■ **What this task involves**: Would you retype exactly the lines below, from the one containing "The image size is (1516, 784)." through the end of the entries, both ends included, but not the pictures?

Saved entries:
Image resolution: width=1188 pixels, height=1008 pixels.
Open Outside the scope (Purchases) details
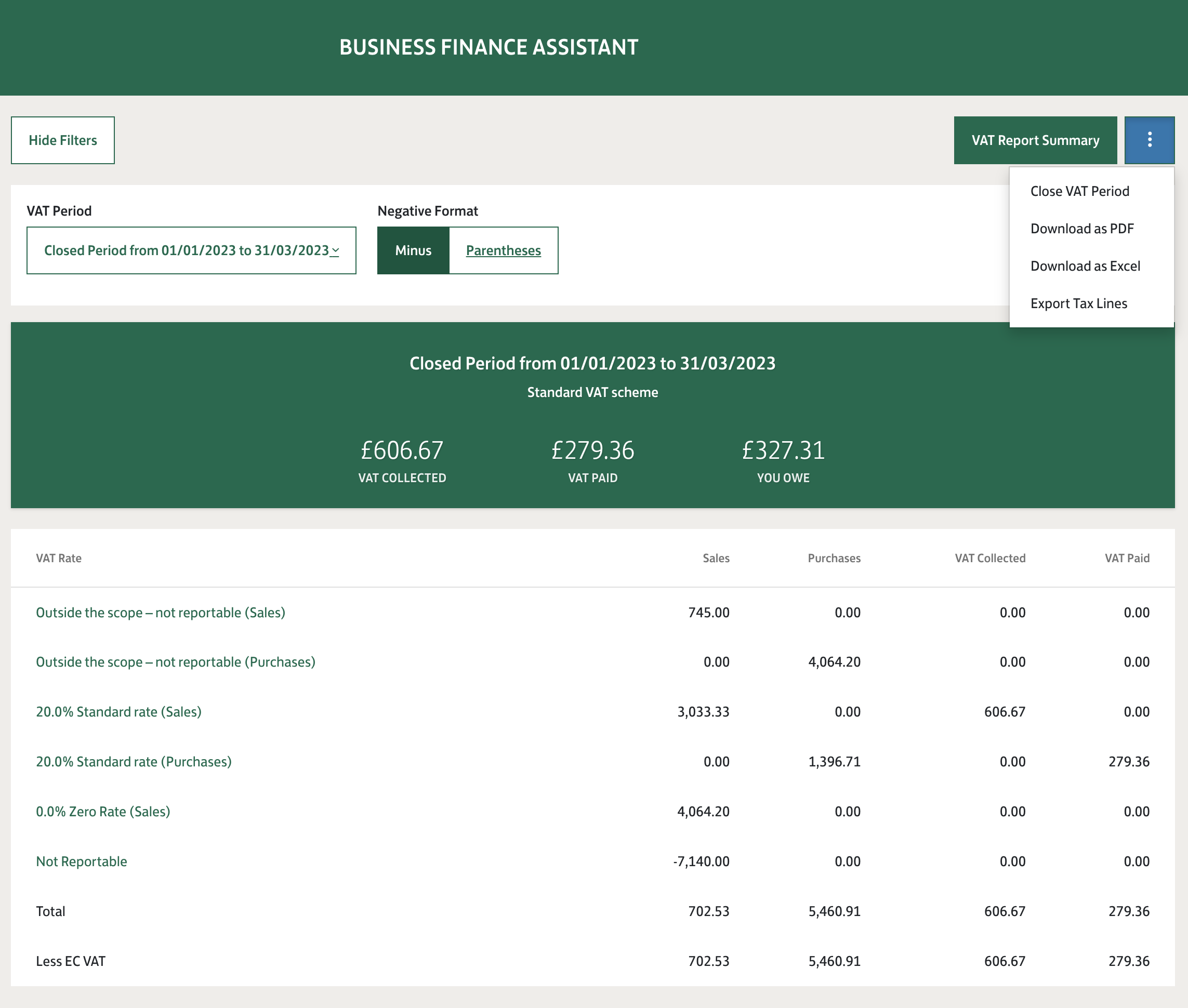click(x=176, y=662)
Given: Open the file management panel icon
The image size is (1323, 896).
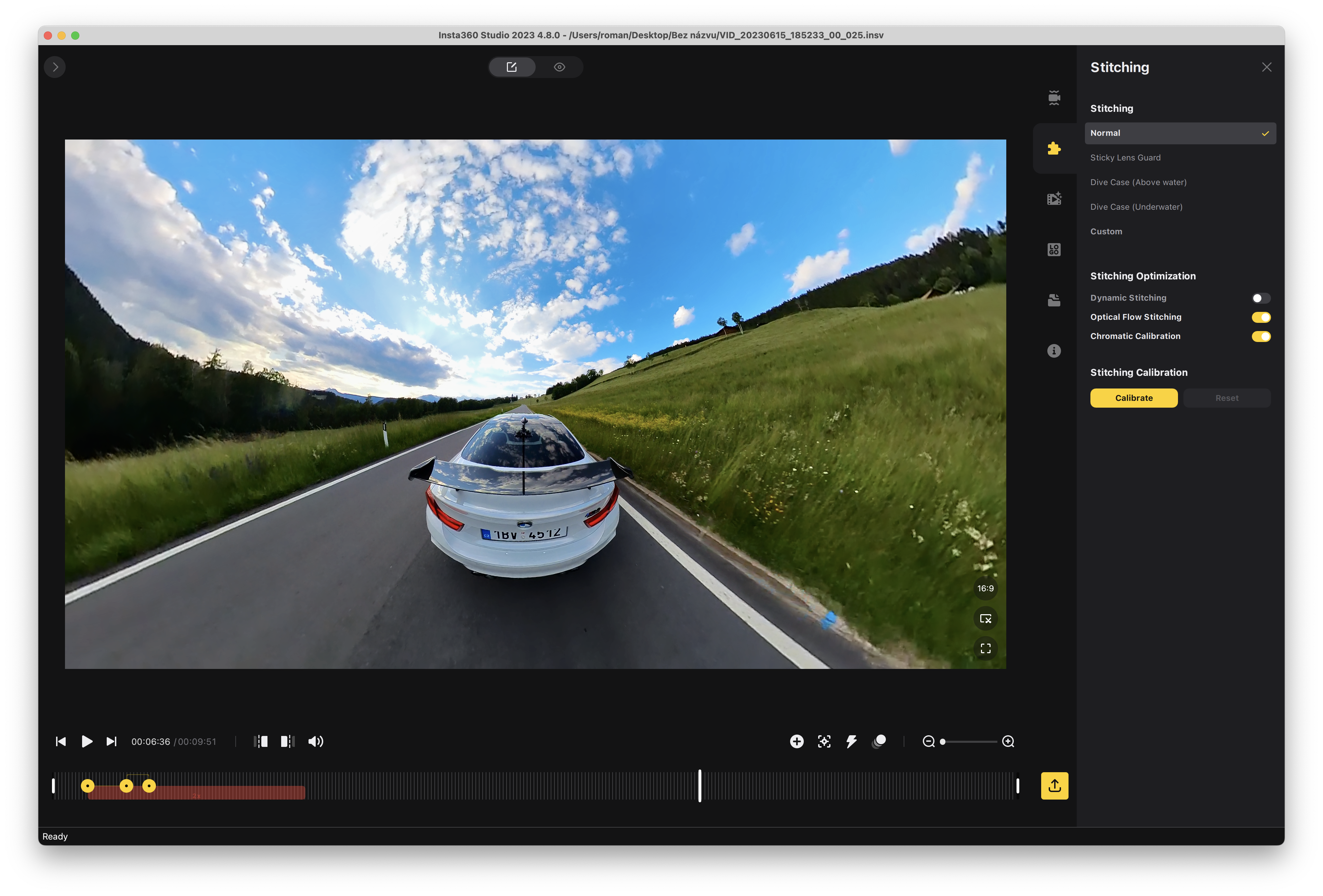Looking at the screenshot, I should tap(1054, 300).
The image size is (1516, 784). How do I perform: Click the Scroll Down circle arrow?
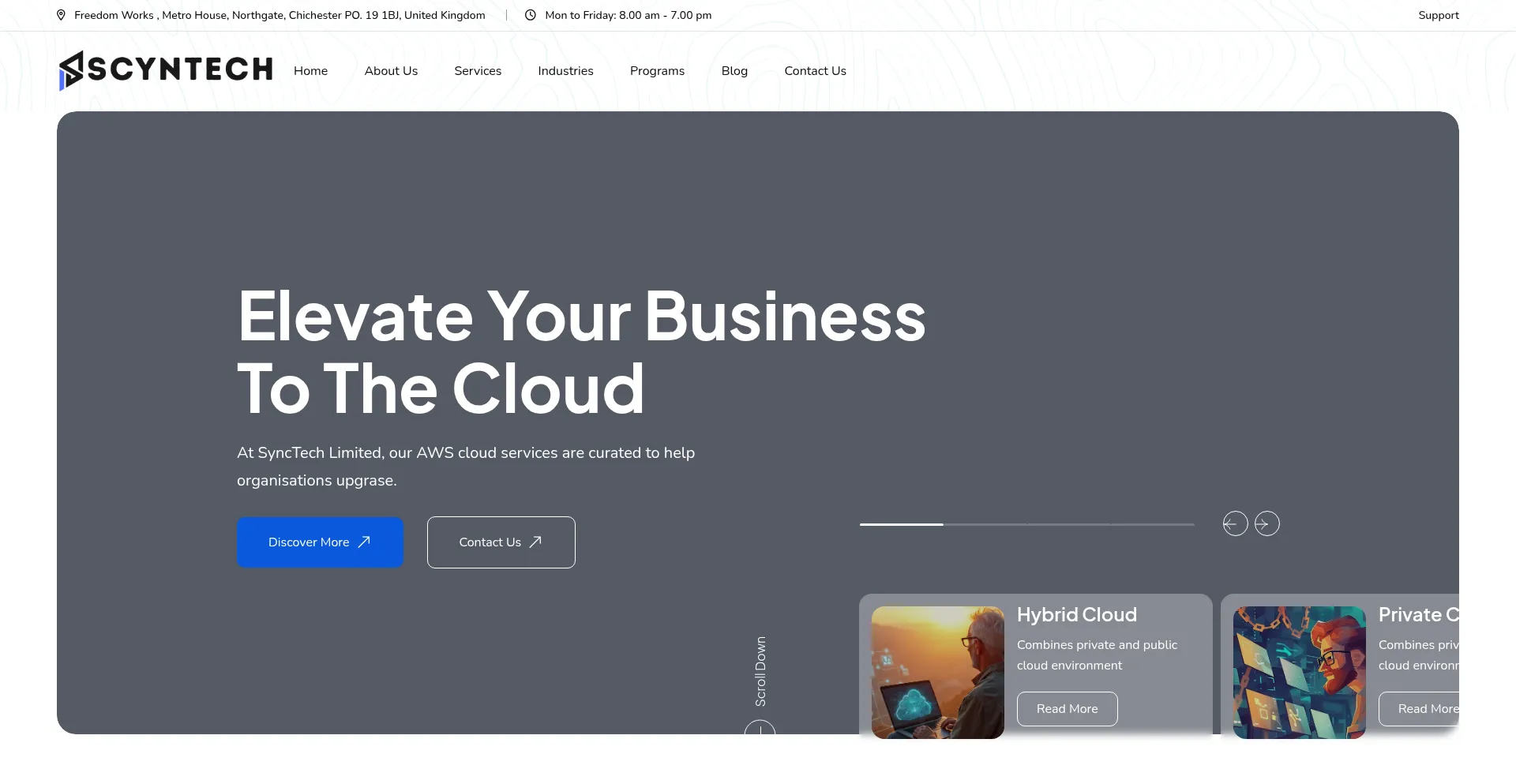pos(760,733)
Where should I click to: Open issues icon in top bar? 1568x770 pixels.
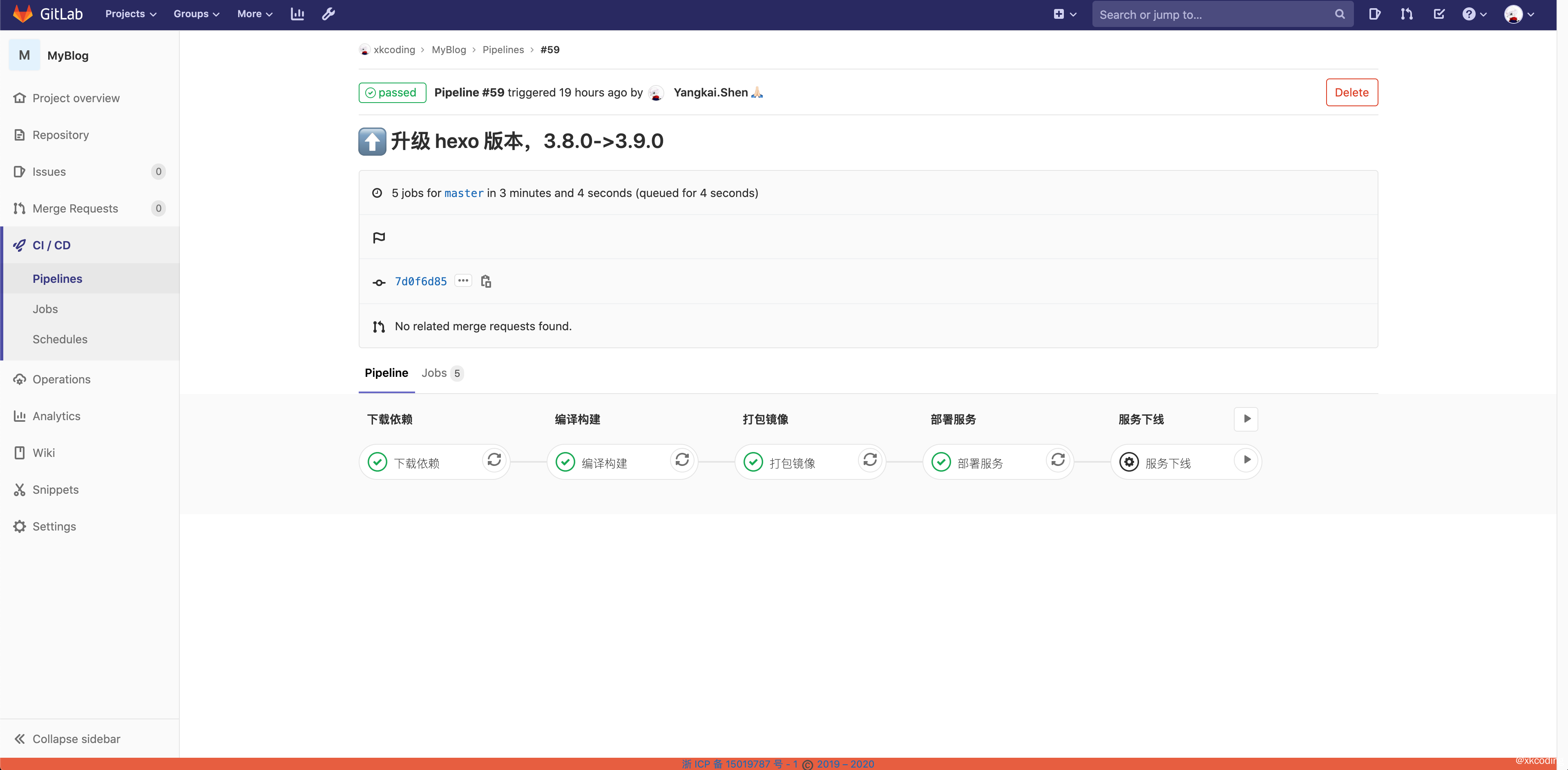[x=1374, y=14]
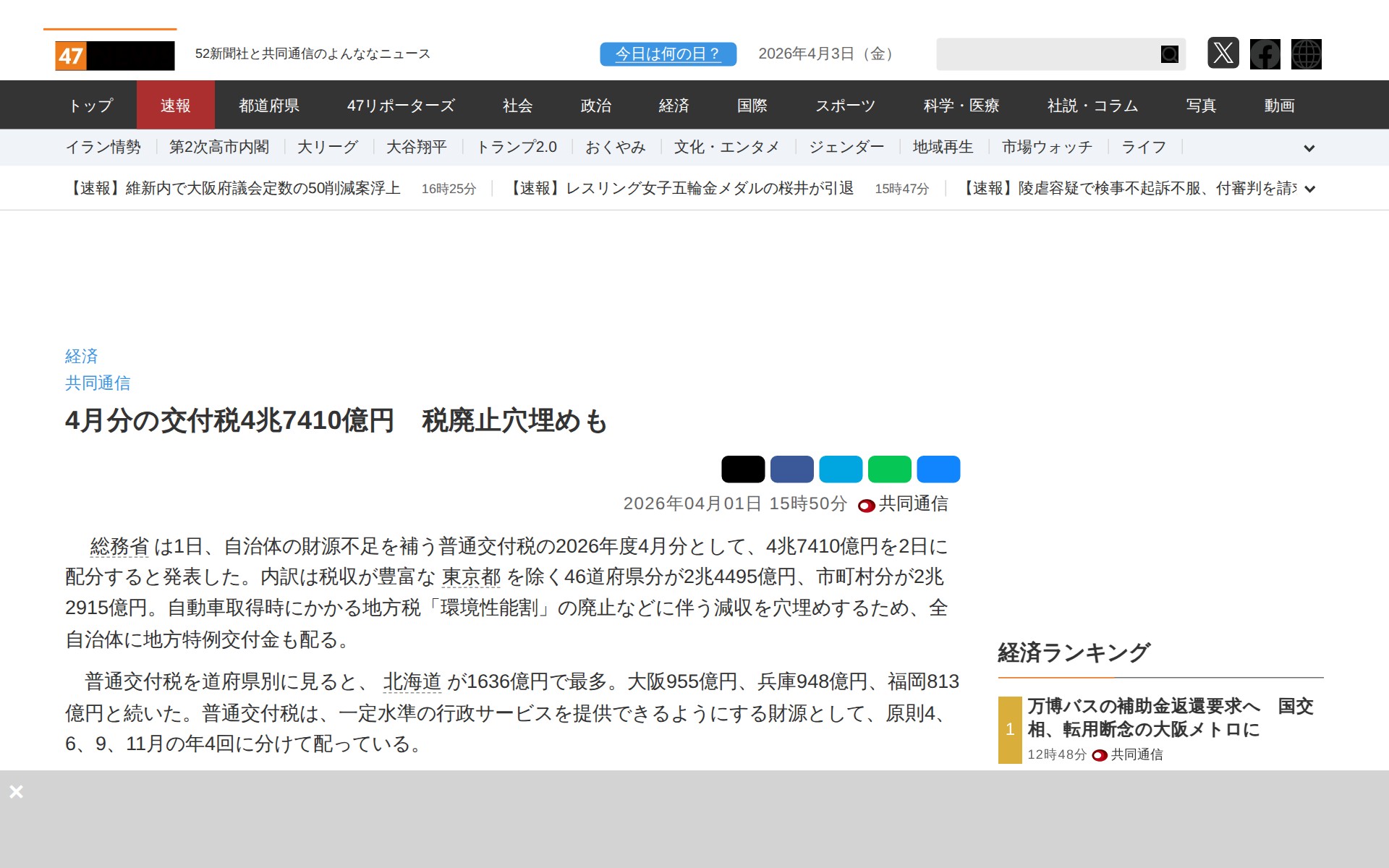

■ **Response for this exercise**:
The image size is (1516, 784). How do I perform: Click the Scroll Down circle arrow?
pos(760,733)
Where should I click to: Open issues icon in top bar? 1568x770 pixels.
[x=1374, y=14]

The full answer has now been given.